How to Diagnose Your AI ROI Gap
Diagnosing the value gap in an existing AI program requires comparing realized financial outcomes to projected ones across three diagnostic dimensions.
Step 1: Map AI Deployments to Financial Outcomes
For each AI system in production, document the original financial KPI it was intended to move, the current measurement of that KPI, and whether any change in baseline performance is attributable to the AI system. If no financial KPI exists for a deployment, that absence is itself the primary diagnosis. AI ROI benchmarks by industry provide a useful reference frame for calibrating what realistic returns look like in your sector.
Step 2: Run a Change Management Adoption Audit
Assess the percentage of intended end users who have materially changed their workflows since the AI deployment. Adoption rates below 60% of intended users actively engaging with the system in workflow-changing ways are diagnostic of change management underinvestment. This audit should take place at 90-day and 180-day post-deployment milestones, not only at launch.
Step 3: Assess Data Infrastructure Against Output Quality
Examine the output quality and error rates of deployed AI systems over time. Degrading output quality in the months after deployment often signals data infrastructure problems that were present but not surfaced before go-live. For a structured approach to this post-deployment assessment, the AI value realization framework includes a data health audit as a standard component of the 90-day post-deployment review.
A 5-Step AI ROI Value Recovery Framework
Closing the AI value gap means addressing root causes rather than layering more AI investment on top of a program that is already underperforming. The five steps below are for operations leaders whose existing AI initiatives are not delivering against projected financial targets.
Step 1: Redesign Workflows Before Expanding AI
Before authorizing additional AI deployments, audit the workflows where AI is already live. For each deployment, determine whether the workflow was designed around the AI's capabilities or whether AI was inserted into an existing process unchanged. For every case where workflow redesign was skipped, implement a structured redesign process before expanding the scope of the AI initiative. This is the single highest-impact lever for recovering AI ROI in programs that are underperforming.
Step 2: Invest the Right Budget Share in Change Management
Reallocate program budget so that change management and end-user enablement represent 15% to 25% of total program spend. This does not require additional investment in most cases. It requires redirecting existing program budget from implementation activities toward adoption activities. The 3.1x slower adoption rate that accompanies change management underinvestment should be treated as a direct financial cost, not a soft metric.

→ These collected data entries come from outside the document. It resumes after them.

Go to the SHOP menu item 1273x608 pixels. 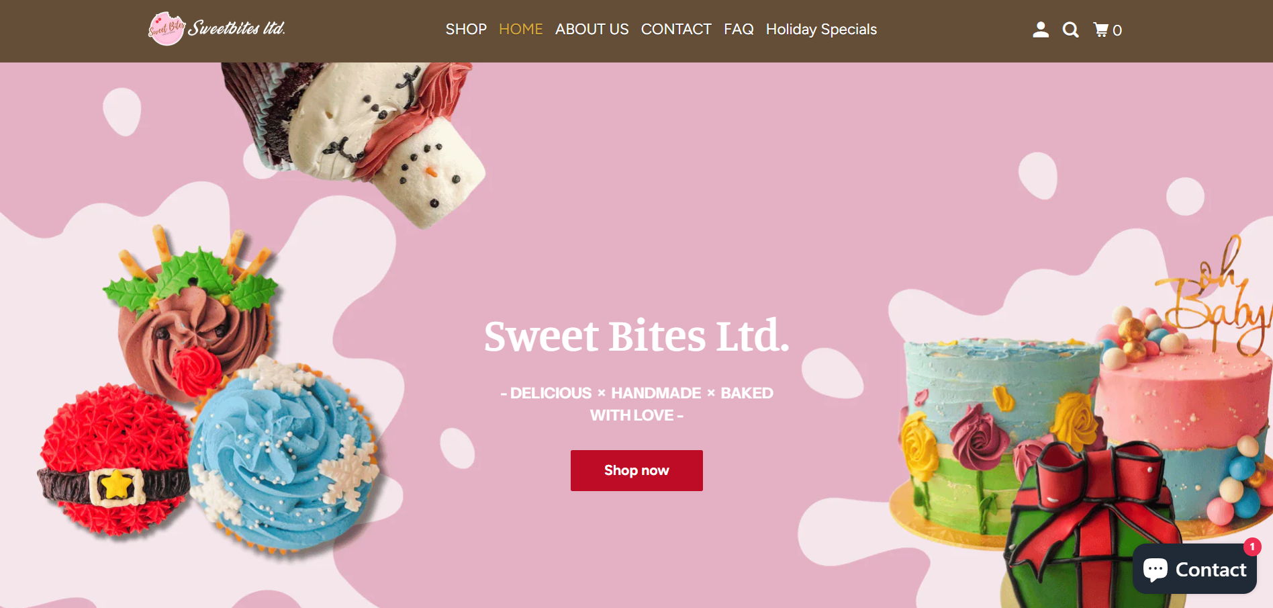(466, 30)
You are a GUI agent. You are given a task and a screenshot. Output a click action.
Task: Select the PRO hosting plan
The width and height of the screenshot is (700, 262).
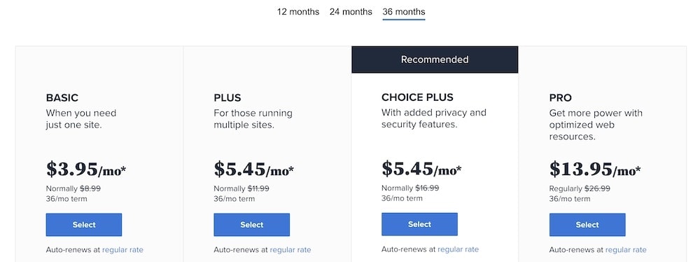pos(587,225)
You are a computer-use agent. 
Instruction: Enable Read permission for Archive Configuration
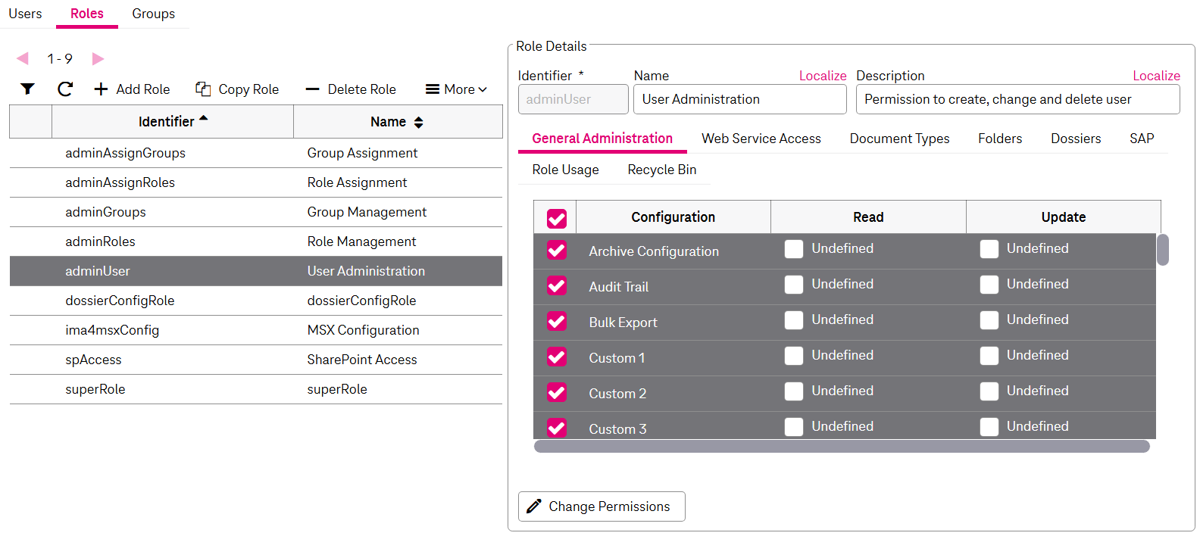click(793, 249)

Step 3: Set Pre-Deployment KPIs with Clear Financial Ownership
For every AI initiative currently in production without defined financial KPIs, conduct a retroactive baseline assessment and assign specific financial targets to each deployment. Assign ownership to a named individual, not a team or function, who is accountable for closing the gap between current and target performance. Punku.ai's State of AI analysis confirms that organizations with named financial owners for AI initiatives report substantially faster time-to-ROI than those where accountability sits with implementation teams rather than operations leaders.
Step 4: Fix Data Infrastructure Before Scaling Further
Identify the AI deployments where output quality has degraded or where adoption resistance appears correlated with accuracy concerns. For each, conduct a structured data audit and address the most critical quality issues before scaling the deployment or adding new AI initiatives on top of the same data layer. Grant Thornton's 2026 AI Impact Survey identifies data infrastructure as the top structural barrier to AI value capture in mid-market enterprises, ahead of technology limitations and vendor performance.
Step 5: Escalate AI Sponsorship to the COO or CEO
If AI program sponsorship sits below the COO level, escalate it. The cross-functional decisions required to close the value gap require executive authority: workflow redesign crosses department lines, budget reallocation for change management competes with other program priorities, and data infrastructure investment typically requires capital allocation decisions that only the C-suite can approve at speed. Yallo's 2026 analysis of enterprise AI programs found that organizations with direct C-suite AI sponsorship were more than twice as likely to close value gaps within six months of identifying them compared to organizations where sponsorship sat at the VP level.
The AI value gap is not a permanent condition. It is a structural one, and the causes are diagnosable. Organizations that treat it as a technology problem keep layering new AI investment on top of an underperforming foundation and keep arriving at the same CFO review with the same gap. The five causes in this post are fixable. Start with whichever is most visible in your program, track the financial outcome, and go from there.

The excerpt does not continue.